マタイ・ルカにしか記されていません。しかし、逆にマタイ・ルカが証言していることを高く評価すべきなのです。イエス様が大祭司でい給うことを記すのは、ヘブライ人への手紙だけです。
 
これは、「真の神(聖霊によって宿り)が真の人(処女マリヤより生まれ)となられた」ことの表現なのです。そしてこれは理屈に合わないことなのです。教会の歴史は、この理屈に合わないことを信じ、イエス様を理屈に合うように解釈するものを異端として退けてきました。
 
神が人となられたのは、汚れた肉体、過ちばかり犯す肉体、不誠実、不遜、他人を裁き、人の罪を赦そうとしない自分中心の私たちが神様の愛に生きるためです。
「神は、独り子を世にお遣わしになりました。その方によって、わたしたちが生きるようになるためです。ここに、神の愛がわたしたちの内に示されました。わたしたちが神を愛したのではなく、神がわたしたちを愛して、わたしたちの罪を償ういけにえとして、御子をお遣わしになりました。ここに愛があります。 (ヨハネの手紙一4章9−11節)
 

2018年10月7日 「主イエス・キリストを信じる
          軽やかさ」
 
聖書:フィリピの信徒への手紙 2章1−11節   説教:
そこで、あなたがたに幾らかでも、キリストによる励まし、愛の慰め、“霊”による交わり、それに慈しみや憐れみの心があるなら、 同じ思いとなり、同じ愛を抱き、心を合わせ、思いを一つにして、わたしの喜びを満たしてください。
何事も利己心や虚栄心からするのではなく、へりくだって、互いに相手を自分よりも優れた者と考え、 めいめい自分のことだけでなく、他人のことにも注意を払いなさい。 互いにこのことを心がけなさい。それはキリスト・イエスにもみられるものです。
キリストは、神の身分でありながら、神と等しい者であることに固執しようとは思わず、 かえって自分を無にして、僕の身分になり、人間と同じ者になられました。人間の姿で現れへりくだって、死に至るまで、それも十字架の死に至るまで従順でした。 このため、神はキリストを高く上げ、あらゆる名にまさる名をお与えになりました。
こうして、天上のもの、地上のもの、地下のものがすべて、イエスの御名にひざまずき、すべての舌が、「イエス・キリストは主である」と公に宣べて、父である神をたたえるのです。

   「我はその独り子、我らの主イエス・キリストを信ず」の告白は、神の側からすれば「独り子」であり、私たち人間の側からすれば「我らの主イエス・キリスト」という告白です。

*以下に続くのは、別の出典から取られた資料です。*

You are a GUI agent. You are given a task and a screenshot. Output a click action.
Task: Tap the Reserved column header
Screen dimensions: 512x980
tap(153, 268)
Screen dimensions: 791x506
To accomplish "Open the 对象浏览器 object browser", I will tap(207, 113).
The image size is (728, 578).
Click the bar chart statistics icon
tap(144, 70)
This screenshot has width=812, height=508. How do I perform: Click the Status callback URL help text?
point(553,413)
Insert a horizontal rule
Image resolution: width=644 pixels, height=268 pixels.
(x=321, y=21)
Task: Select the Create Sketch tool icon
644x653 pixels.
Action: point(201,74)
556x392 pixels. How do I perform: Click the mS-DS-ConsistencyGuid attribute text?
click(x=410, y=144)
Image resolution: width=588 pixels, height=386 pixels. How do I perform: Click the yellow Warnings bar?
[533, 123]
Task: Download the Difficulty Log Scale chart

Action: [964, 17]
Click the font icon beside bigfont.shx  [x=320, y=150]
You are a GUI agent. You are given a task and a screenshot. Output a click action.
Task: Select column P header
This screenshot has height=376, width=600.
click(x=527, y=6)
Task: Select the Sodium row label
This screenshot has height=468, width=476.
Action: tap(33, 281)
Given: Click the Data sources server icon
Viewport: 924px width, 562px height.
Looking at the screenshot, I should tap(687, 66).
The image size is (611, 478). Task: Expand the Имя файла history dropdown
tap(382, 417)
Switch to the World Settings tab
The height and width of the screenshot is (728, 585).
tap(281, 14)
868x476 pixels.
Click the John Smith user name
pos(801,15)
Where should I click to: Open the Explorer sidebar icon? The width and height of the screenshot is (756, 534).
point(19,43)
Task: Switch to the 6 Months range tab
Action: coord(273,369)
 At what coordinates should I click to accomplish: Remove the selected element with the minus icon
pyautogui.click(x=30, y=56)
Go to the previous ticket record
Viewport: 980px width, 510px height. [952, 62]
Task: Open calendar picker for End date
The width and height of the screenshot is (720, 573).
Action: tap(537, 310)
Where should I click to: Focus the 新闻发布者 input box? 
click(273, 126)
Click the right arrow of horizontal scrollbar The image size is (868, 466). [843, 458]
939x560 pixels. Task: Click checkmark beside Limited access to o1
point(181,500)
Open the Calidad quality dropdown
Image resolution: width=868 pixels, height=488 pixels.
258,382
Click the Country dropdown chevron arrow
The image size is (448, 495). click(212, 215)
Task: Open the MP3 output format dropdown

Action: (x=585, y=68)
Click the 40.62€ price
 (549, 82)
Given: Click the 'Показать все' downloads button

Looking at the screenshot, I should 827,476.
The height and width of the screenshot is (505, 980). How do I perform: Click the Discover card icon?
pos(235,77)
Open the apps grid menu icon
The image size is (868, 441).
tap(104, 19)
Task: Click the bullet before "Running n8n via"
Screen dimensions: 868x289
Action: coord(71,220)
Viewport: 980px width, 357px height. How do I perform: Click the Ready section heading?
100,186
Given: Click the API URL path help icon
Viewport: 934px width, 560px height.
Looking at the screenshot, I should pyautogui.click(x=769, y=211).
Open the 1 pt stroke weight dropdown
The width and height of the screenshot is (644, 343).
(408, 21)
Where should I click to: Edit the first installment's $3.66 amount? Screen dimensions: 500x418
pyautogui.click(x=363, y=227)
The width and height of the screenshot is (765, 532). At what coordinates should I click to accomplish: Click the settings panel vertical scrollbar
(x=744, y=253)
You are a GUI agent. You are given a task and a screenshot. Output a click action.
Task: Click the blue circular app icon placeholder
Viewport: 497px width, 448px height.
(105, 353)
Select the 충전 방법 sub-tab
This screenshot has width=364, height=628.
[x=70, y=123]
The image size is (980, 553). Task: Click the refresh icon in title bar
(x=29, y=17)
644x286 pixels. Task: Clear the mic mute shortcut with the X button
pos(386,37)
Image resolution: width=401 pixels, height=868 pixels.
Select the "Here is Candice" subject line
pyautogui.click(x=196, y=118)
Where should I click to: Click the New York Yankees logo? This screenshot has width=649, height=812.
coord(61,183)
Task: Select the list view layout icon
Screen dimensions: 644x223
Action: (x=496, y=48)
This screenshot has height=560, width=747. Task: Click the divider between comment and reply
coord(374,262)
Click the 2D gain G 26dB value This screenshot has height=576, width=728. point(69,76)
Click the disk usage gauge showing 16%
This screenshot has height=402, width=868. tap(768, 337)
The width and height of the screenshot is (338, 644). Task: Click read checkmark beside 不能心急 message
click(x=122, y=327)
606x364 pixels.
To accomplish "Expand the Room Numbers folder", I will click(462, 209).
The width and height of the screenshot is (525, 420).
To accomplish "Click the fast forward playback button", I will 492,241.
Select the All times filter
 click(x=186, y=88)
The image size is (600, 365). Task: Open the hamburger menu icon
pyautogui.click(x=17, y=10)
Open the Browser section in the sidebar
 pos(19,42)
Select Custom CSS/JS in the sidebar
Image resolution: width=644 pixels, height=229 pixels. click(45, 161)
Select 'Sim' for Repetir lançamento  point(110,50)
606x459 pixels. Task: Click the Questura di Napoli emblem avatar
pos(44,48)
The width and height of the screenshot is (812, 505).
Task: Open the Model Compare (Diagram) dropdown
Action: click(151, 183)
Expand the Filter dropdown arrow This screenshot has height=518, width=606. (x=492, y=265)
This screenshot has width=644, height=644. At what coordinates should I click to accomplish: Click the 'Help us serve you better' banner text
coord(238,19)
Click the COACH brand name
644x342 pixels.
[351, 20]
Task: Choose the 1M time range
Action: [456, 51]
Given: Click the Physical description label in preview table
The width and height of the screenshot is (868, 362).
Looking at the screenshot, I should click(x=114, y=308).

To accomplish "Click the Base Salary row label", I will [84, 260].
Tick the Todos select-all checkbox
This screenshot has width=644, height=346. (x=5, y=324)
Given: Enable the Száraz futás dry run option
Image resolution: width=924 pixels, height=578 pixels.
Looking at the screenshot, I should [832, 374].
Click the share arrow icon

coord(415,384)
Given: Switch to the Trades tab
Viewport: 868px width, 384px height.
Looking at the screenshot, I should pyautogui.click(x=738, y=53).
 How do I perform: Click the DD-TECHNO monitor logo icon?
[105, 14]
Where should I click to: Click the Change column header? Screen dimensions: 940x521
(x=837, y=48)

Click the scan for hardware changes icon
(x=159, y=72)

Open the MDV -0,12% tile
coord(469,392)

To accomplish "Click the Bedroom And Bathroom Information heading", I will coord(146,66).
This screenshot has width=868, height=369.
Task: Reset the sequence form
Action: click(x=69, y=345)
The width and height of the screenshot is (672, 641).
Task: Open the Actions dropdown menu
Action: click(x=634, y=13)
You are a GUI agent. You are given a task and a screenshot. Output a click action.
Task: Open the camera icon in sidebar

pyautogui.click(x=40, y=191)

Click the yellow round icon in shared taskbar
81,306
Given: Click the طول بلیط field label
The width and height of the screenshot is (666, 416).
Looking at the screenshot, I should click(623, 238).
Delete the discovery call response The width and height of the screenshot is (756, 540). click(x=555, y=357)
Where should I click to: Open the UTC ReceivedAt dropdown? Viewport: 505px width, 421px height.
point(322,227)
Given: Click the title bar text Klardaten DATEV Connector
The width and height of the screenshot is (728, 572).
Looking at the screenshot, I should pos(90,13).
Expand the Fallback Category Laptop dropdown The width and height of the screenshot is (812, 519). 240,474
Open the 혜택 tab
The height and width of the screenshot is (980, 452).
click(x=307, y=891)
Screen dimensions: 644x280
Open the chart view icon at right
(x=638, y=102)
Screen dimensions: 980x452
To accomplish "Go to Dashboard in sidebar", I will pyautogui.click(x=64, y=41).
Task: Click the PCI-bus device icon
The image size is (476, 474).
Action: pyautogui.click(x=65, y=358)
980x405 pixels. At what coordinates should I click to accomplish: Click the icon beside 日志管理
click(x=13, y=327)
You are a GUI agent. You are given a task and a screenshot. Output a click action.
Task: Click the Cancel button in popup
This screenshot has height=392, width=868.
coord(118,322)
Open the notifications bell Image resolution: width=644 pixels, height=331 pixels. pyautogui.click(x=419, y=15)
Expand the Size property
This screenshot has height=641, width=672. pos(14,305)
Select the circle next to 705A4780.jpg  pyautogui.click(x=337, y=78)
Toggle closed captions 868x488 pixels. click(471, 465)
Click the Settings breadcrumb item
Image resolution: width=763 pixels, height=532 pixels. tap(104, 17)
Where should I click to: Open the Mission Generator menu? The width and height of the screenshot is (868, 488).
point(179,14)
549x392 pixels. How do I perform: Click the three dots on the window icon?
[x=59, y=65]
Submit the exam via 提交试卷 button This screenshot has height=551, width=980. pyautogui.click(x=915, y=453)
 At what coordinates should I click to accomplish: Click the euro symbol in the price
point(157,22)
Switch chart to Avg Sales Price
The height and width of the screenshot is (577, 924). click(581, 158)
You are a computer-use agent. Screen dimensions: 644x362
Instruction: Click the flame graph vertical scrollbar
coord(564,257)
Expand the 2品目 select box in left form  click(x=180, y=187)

イエス様をどう告白するかは、いつの時代でも問われる教会の課題です。私たちは代々の教会と共に、神の「独り子」と告白しますが、現代でもそれを認めない人々がいますし、時の体制に敢然と立ち向かう愛の革命家という人もいます。その方が理性的です。しかし体制を変えても別の体制には別の悪があります。人間の根本的な救いは人となられた「独り子」による以外にないのです。
 
どのような意味で救い主なのでしょうか。
「主」とは、所有者、支配者で、神様に付けられる称号です。それまでは、私の主は私だと思って生きてきましたが、イエス様が真実の主でいたまいます。
「キリスト」は、メシヤ「油注がれた者」 の意味で、その働きを表します。王と祭司と預言者が任職される時、油が注がれました。イエス様は生涯を通して神のお心を語り、ご自身を全き犠牲として十字架にかかって私たちを執り成し、罪と死から私たちを守り、天に住まわせ給う真の預言者、祭司、王なのです。
偽り、不誠実、傲慢、自分中心、人の過ちを赦さない不寛容、こだわりと思い患い。こんな私たちが「主イエス・キリストを信じ」私の内にお迎えする時、そこから解放されます。
 
宗教改革者カルバンは、その働きの忙しさの中で、体が不調な時も「わたしの主は私ではない。主はイエス・キリスト」と言い続けてその身を整えたのでした。